What is solidarity? Interview with Polish MP Robert Tyszkiewicz

Information campaigns, actions, support – measures taken by civil society to express support for political prisoners in Belarus. And what kind of other resources are needed? What did Polish politicians in Soviet times, when in this currently democratic country, political prisoners sat in jails? For this and other questions raised by Palitviazni.info answers Robert Tyszkiewicz, Vice-President of the Foreign Affairs Committee of the Polish Sejm, head of the parliamentary group on Belarus.

Robert Tyszkiewicz: For political prisoners was important the expression of solidarity, even in, as it would seem, the least important issues. First of all, the solidarity was expressed in the interest  taken in the fate of the family of political prisoner. Legal and material aid! Therefore, it is important that a prisoner isolated from the world feels that his family is not left to its fate, that his loved ones are all right. And that’s the main thing. Another important aspect is political solidarity and support. I am referring to various publications, actions, demands of release. In spite of the isolation, information on such activities reach prisoners and serve as a powerful support to his morale and attitude. And the last but not least is international support. The pressure on the authorities to release  political prisoners. It’s part of our Polish experience, but now it’s an international issue, concerning any country, any prisoner, including Belarus.

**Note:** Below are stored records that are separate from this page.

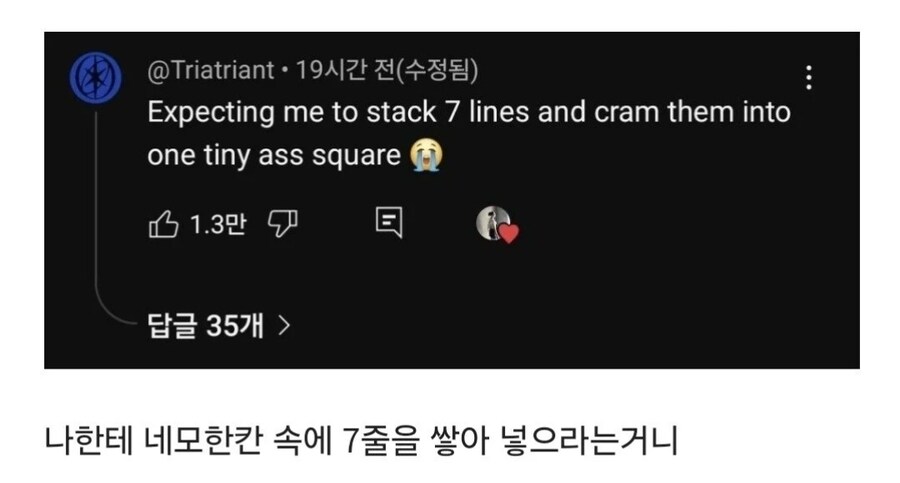
Task: Click the comment line starting with Expecting
Action: (468, 112)

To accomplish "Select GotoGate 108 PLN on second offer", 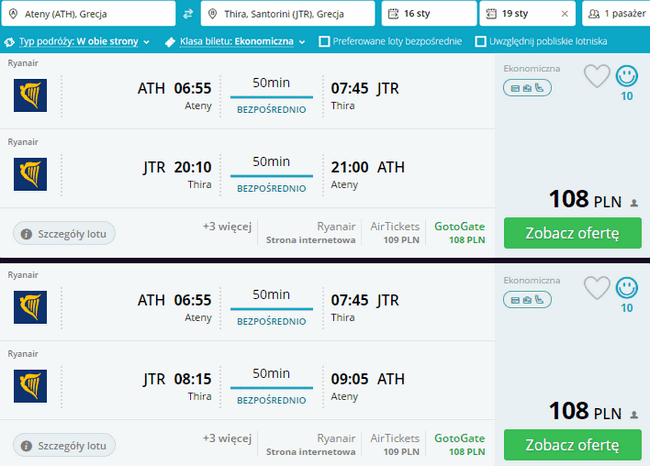I will (x=459, y=444).
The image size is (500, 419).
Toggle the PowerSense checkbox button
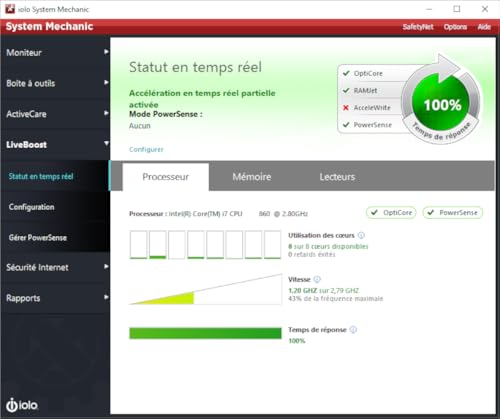pos(453,213)
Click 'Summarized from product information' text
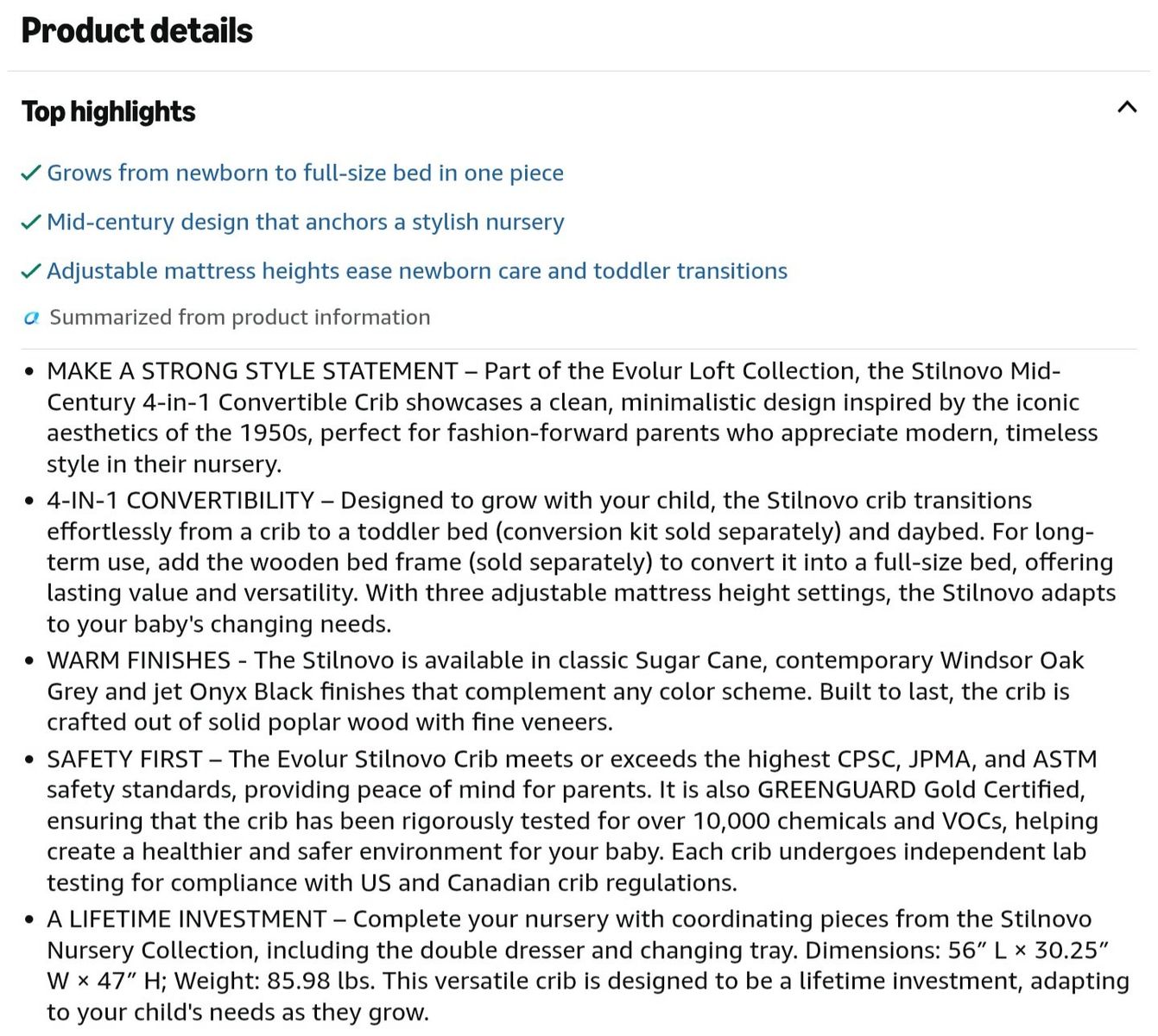Screen dimensions: 1158x1036 [x=240, y=318]
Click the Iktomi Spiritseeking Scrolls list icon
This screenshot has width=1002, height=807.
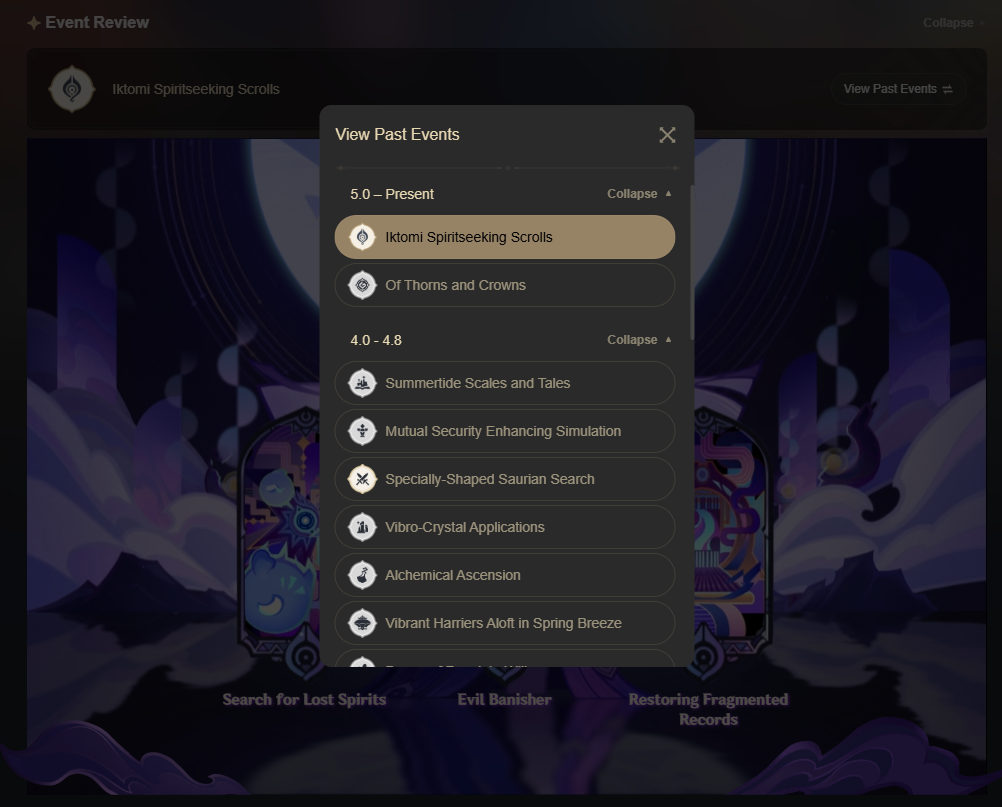click(x=362, y=237)
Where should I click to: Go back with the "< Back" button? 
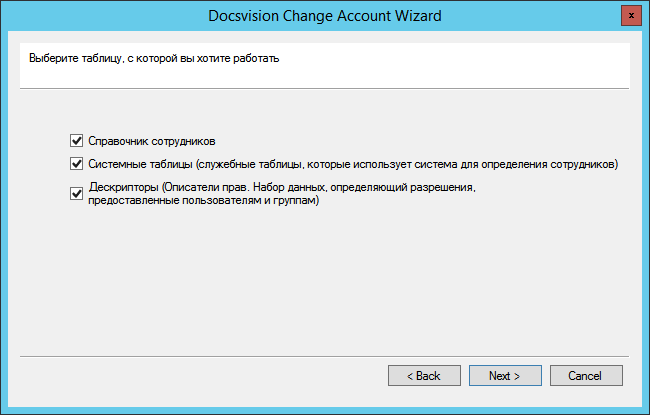(424, 376)
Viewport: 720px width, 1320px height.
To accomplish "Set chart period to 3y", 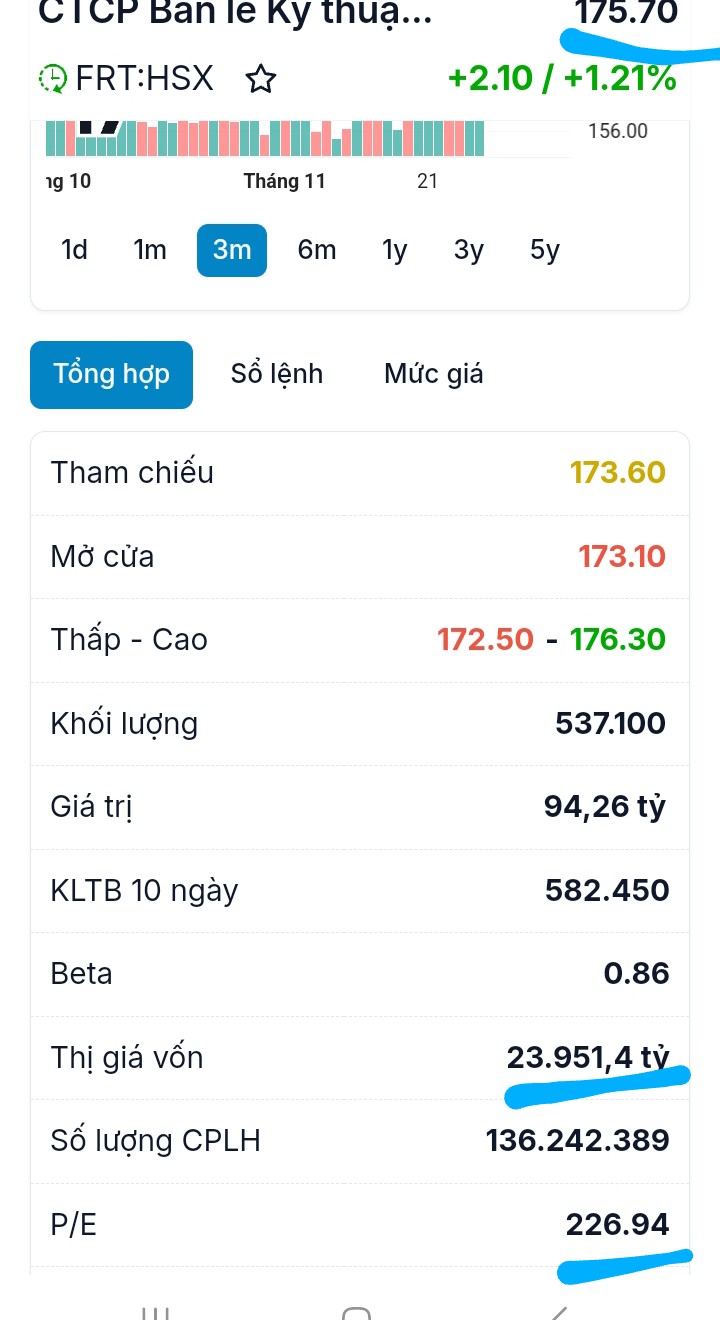I will [469, 250].
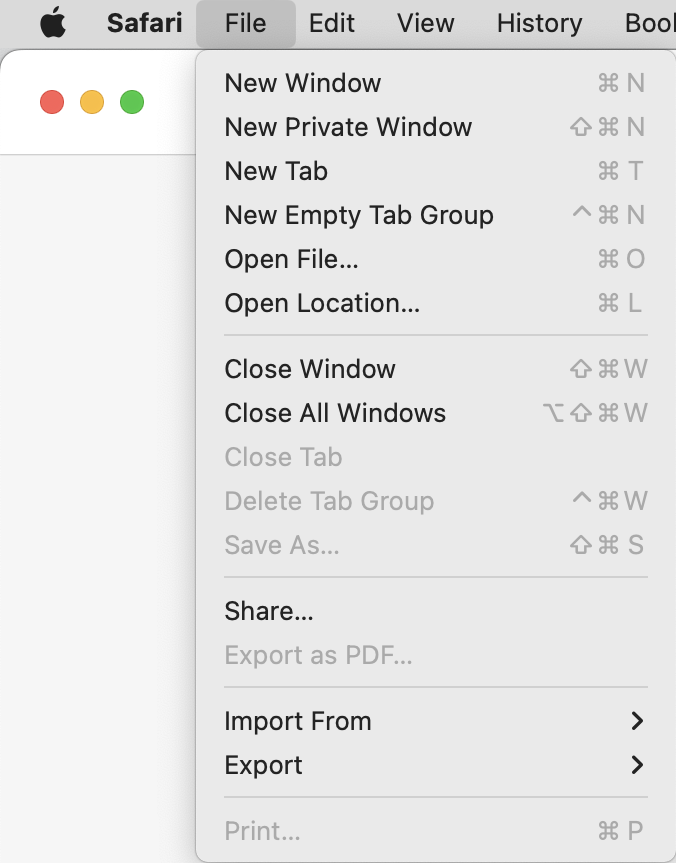
Task: Expand the Import From submenu
Action: point(298,721)
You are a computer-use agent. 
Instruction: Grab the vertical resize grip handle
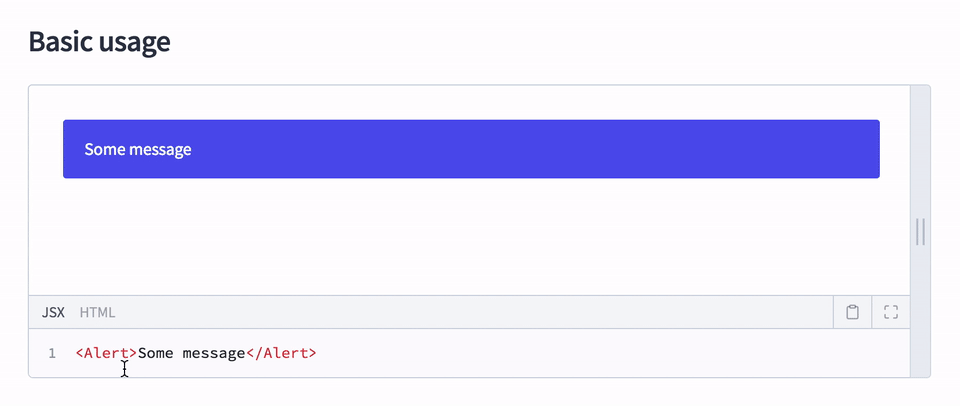[920, 232]
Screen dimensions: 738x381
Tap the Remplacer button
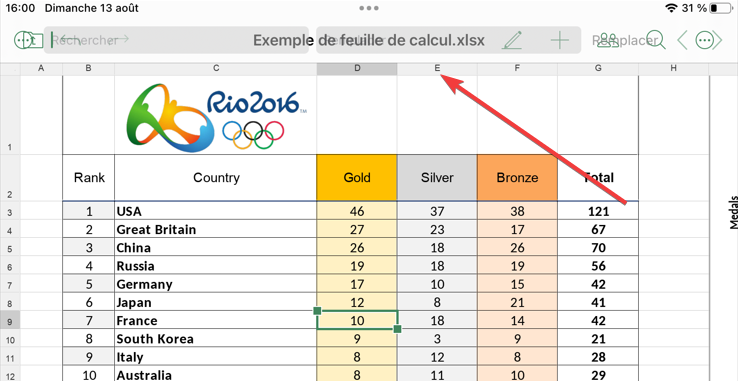pos(625,40)
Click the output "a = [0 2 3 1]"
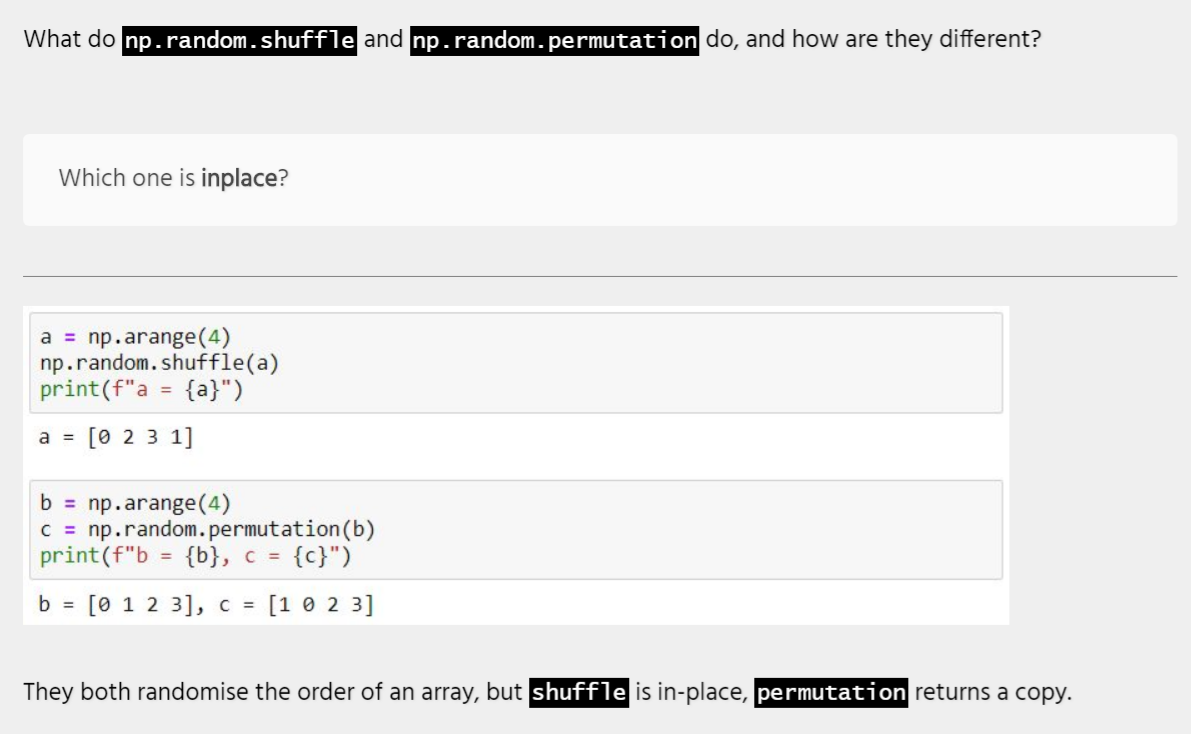The width and height of the screenshot is (1191, 734). pos(116,437)
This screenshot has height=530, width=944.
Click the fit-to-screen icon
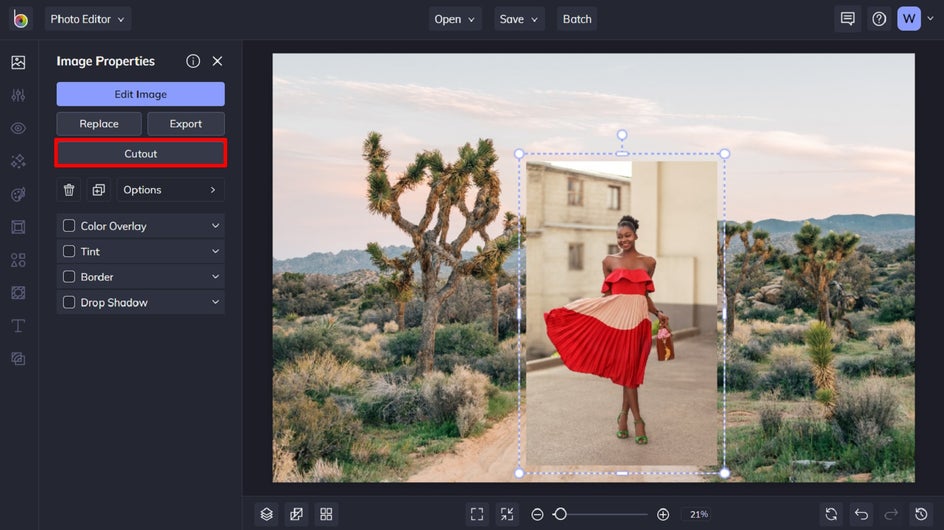(x=477, y=514)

– How often the Belarusian question is raised in the Polish parliament, is the situation of political prisoners in Belarus discussed and in what way the Polish Sejm may put pressure on the authorities of Belarus for the release of prisoners of conscience?

Robert Tyszkiewicz: In fact, I make effort to talk in Sejm about the Belarusian question as often as possible. All legislative instruments, including statements are issued at the times of incidents, that the Parliament cannot ignore. This happens on a daily basis. We work with various parties in order to create a true fraction, a majority in order to simplify decision-making concerning the aid to the Belarusian civil society, mainly to victims of political persecution. Generally, the efforts of the Parliamentary Committees are aimed at keeping the subject of political prisoners in the foreground of interest. In addition, we often talk about the human rights situation with our foreign partners. Recently we conducted such talks with the representatives of the French parliament. We have involved the French in the issue of political prisoners in Belarus. Such efforts are necessary for Europe to talk  about the inadmissibility of persecution with one voice.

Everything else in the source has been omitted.